Adversarial Evasion Considerations: While ErrorTrace is more robust than prior methods to naive fine-tuning or pruning, the paper does not deeply explore adaptive adversarial scenarios. An attacker aware of this fingerprinting technique might intentionally try to mask or alter the error pattern of a stolen model. For instance, they could fine-tune the model on the very data points that are known “unique errors” for the source family, thereby “patching” those errors. Or they might inject noise into outputs for certain queries to confuse the trace. The current evaluation did not simulate an attacker who specifically aims to evade ErrorTrace (beyond standard fine-tuning for some task). It’s unclear how much leeway an adversary has to distort the error signature without significantly hurting model quality. This is a potential weakness because IP violators in practice might try to avoid detection. ErrorTrace’s reliance on inherent error patterns is clever, but if those patterns can be partially sanitized or hidden via additional training, the traceability could be undermined. The robustness to intentional fingerprint removal is not demonstrated, leaving a gap in the security analysis of the method.
Family vs. Model Identification: By design, ErrorTrace focuses on identifying the model family, not the exact model. This is understandable (family-level is easier and arguably sufficient for many IP cases), but it is still a limitation in granularity. In scenarios where multiple organizations use the same base family (e.g., many clones of LLaMA exist), knowing a suspect “is a LLaMA-family model” might not conclusively prove it came from your instance of LLaMA. The paper does mention that if a family only contains one model, then effectively it performs model-level tracing, and they show examples of detecting specific fine-tunes (like Orca or CodeLlama) back to a single base model. However, for multi-model families, ErrorTrace doesn’t distinguish which family member was the source. This might be considered a weakness depending on the enforcement scenario. For example, if two companies train models on the same code base, more evidence would be needed to pin down theft. The paper could be stronger if it at least discussed this nuance or proposed how one might extend ErrorTrace to distinguish siblings in the same family (perhaps by incorporating some model-specific error features in addition to family-wide ones).
Behavior on Very Large or Adept Models: In experiments, ErrorTrace sometimes failed to identify the largest models (e.g. “Mistral:large” 13B and a merged 22B model) as belonging to their family. The authors hypothesize that a dramatically larger model (or one formed by merging multiple models) might have a distinct error profile that diverges even from its smaller family members. This points to a general weakness: the assumption that a family’s errors are consistent may break down when models differ substantially in scale, training data, or architecture. In real-world terms, if an attacker took an open 7B model and scaled it up or merged it into a much larger model, would ErrorTrace still trace it to the original family? The paper’s results suggest this is challenging. The method might benefit from a way to adjust for model competency differences (since a very large and/or advanced model will make fewer errors overall, potentially making it harder to get a meaningful “error intersection” signature). At present, this remains an open problem for tracing state-of-the-art models if they are significantly improved over the references.
Extending to continuous tasks: The entire pipeline hinges on a binary error indicator. In multiple choice or classification settings this is natural, but many high value LLM deployments involve continuous or graded outputs (e.g., proof generation, code synthesis, free form QA). How would ErrorTrace define “incorrect” and, by extension, error uniqueness in such domains? A proof checker’s pass/fail verdict could act as a binary flag, yet other tasks produce scores (BLEU, ROUGE, pass@k) rather than hard correctness. Without a clear extension path, ErrorTrace’s applicability seems limited to tasks with clear labels.

问题

1. Cosine variance (Table 3): Within family cosine similarities can range up to three orders of magnitude. Could the authors clarify the mains sources of that spread? How does this square with the claim that family members share consistent error patterns?

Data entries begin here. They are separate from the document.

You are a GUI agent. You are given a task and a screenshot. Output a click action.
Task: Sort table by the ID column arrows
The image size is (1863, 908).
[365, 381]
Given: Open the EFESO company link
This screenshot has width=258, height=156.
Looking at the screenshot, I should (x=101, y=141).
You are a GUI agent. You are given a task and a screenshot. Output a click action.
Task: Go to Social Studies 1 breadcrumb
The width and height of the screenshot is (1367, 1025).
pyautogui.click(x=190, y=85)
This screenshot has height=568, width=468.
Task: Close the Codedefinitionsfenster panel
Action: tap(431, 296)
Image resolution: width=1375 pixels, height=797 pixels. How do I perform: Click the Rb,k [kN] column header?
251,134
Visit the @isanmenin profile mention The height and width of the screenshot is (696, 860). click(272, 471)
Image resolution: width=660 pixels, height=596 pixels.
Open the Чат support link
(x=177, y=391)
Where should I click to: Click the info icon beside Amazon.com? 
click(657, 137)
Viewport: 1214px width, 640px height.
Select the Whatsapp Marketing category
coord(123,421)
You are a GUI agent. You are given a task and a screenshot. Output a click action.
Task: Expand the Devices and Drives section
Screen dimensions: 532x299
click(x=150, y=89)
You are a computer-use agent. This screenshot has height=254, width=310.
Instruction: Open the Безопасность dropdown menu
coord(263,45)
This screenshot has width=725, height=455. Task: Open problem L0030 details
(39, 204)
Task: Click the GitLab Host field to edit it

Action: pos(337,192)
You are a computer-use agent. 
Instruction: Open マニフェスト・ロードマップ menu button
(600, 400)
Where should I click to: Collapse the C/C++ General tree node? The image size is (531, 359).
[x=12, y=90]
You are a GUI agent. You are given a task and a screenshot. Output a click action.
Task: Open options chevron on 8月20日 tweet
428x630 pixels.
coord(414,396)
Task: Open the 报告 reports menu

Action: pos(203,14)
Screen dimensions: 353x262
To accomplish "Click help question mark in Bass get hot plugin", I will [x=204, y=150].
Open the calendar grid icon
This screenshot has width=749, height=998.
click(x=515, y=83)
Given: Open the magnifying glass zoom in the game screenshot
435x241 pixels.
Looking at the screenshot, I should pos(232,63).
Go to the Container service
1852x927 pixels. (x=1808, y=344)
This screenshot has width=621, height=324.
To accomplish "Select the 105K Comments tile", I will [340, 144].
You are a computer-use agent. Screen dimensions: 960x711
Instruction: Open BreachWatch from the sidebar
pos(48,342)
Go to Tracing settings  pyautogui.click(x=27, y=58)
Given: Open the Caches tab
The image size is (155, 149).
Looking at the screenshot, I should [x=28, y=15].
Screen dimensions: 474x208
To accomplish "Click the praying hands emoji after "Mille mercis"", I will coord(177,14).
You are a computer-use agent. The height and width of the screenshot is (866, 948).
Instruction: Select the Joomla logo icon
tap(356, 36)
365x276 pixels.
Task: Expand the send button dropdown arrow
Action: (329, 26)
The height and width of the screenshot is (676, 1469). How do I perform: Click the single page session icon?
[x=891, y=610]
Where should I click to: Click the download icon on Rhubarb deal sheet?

2. Contraction scaling trend (Figure 6b): Accuracy deteriorates when the start set is very large (≥ 1,600 nodes) and the final set is the minimum (500 nodes). Intuitively, retaining more nodes before contraction should only add information. Could the authors please provide quantitative guidance: what start/end sizes yield the best trade off, and why?

3. Patch attack robustness: Consider an adversary who (i) fine tunes on the top k high uniqueness prompts to eliminate those errors, or (ii) deliberately introduces random errors on k low uniqueness prompts to muddy the drop curve. As k increases, at what point does ErrorTrace fail, meaning it either mis-identifies the family or labels the model out of distribution under the current threshold τ? A plot of attribution accuracy versus k for both attack types would quantify the cost of evasion and help substantiate the method’s security claims.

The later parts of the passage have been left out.